Tina Turner, at 79, has had the time to tell her tale twice. My Love Story (Century, £20) supercedes I, Tina, from 1986. Its title may surprise some, given that her best known relationship, with Ike Turner, was no love story. A quick scan through the index is all the reminder you need: “cocaine habit”, “controlling nature”, “womanising”, “hitman to kill TT, attempts to hire” and so on. The love of the title comes from Erwin Bach, a German music executive who she married after 27 years together in 2013. Never mind giving her a ring – last year he gave her one of his kidneys. Various illnesses and the recent suicide of her son Craig cast a shadow over her tale of survival, but her tone is consistently optimistic.
Roger Daltrey is another upbeat storyteller in Thanks a Lot Mr Kibblewhite (Blink, £20), titled as two fingers to the headteacher who expelled him at 15 and told him, “You’ll never make anything of your life.” As the working class scrapper who belts out the tunes, he does seem isolated from his stranger bandmates at times, and struggles with singing Pete Townshend’s song about gender identity, I’m a Boy. Next to the tortured, destructive guitarist and wild man Keith Moon, he’s the sensible one. When he’s briefly kicked out of the band in 1965, it’s not for unprofessional behaviour but for flushing the others’ drugs down the toilet. But the passages from the band’s recent years, now that just him and Townshend remain, show that he’s a loyal, likeable man.

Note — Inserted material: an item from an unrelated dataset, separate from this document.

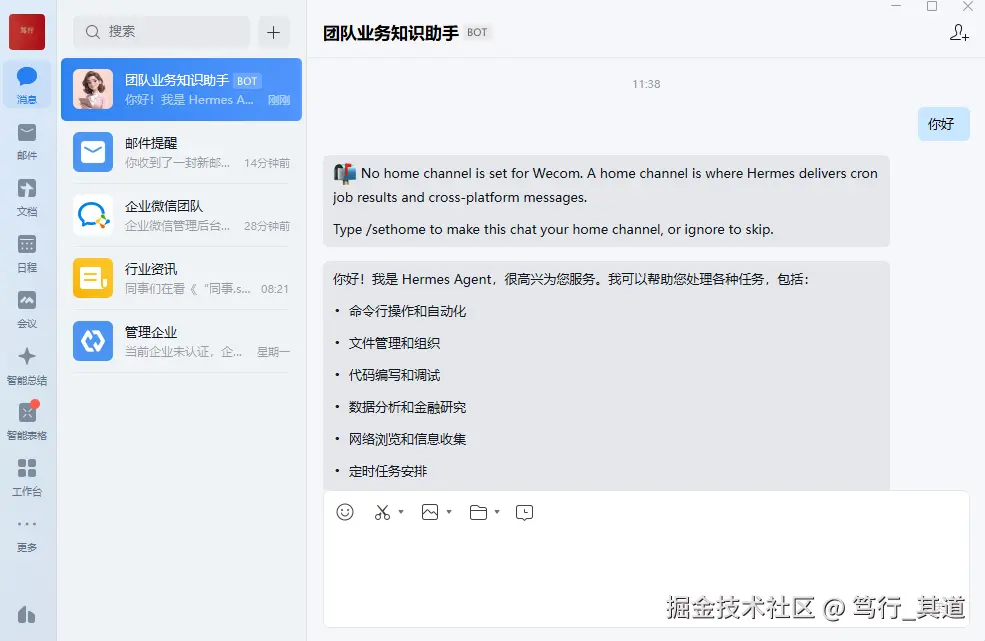This screenshot has height=641, width=985.
Task: Open the 工作台 workbench tab
Action: (x=27, y=474)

The professional writers have been busy as ever, with prolific biographer Philip Norman taking on Eric Clapton in Slowhand (Orion, £25) and sometime NME man Chris Salewicz digging into the occult fascinations of Led Zeppelin’s mysterious guitarist in Jimmy Page: The Definitive Biography (HarperCollins, £20). There were also thorough, fascinating studies of entire genres such as Dan Hancox’s Inner City Pressure: The Story of Grime (William Collins, £20) and the ambitious Mars by 1980: The Story of Electronic Music by David Stubbs (Faber & Faber, £20). The latter journeys all the way from Jesuit priest Jean-Baptiste Delaborde’s clavecin électrique in 1759 to the cacophonous EDM of Skrillex today.
Bruce W. Talamon presents a narrower timeframe in Soul R&B Funk: Photographs 1972-1982 (Taschen, £50). The photographer, who would go on to shoot Indiana Jones films with Steven Spielberg and document Barack Obama’s inauguration, was front row and backstage at a time when black music’s audiences were getting bigger and their outfits louder, especially in the case of George Clinton’s Parliament-Funkadelic. As a coffee table book big enough for Bootsy Collins’s star-shaped sunglasses to be viewed life-size, it’s a beautiful thing.
For those seeking more esoteric pleasures, the oddest music book of the year contained neither biography, history or photography. The Music: A Novel Through Sound (Unbound, £14.99) is by Matthew Herbert, a sound artist perhaps best known for his album One Pig, made entirely from the sampled noises of a single pig from birth to slaughter and beyond. The book is a vivid series of sound descriptions, from “Three bullets through a car boot in quick succession” to “The silence after a bee has left a flower”. It’s a marathon score that the reader hears in their mind, a bizarre experience a world away from the latest crop of life stories.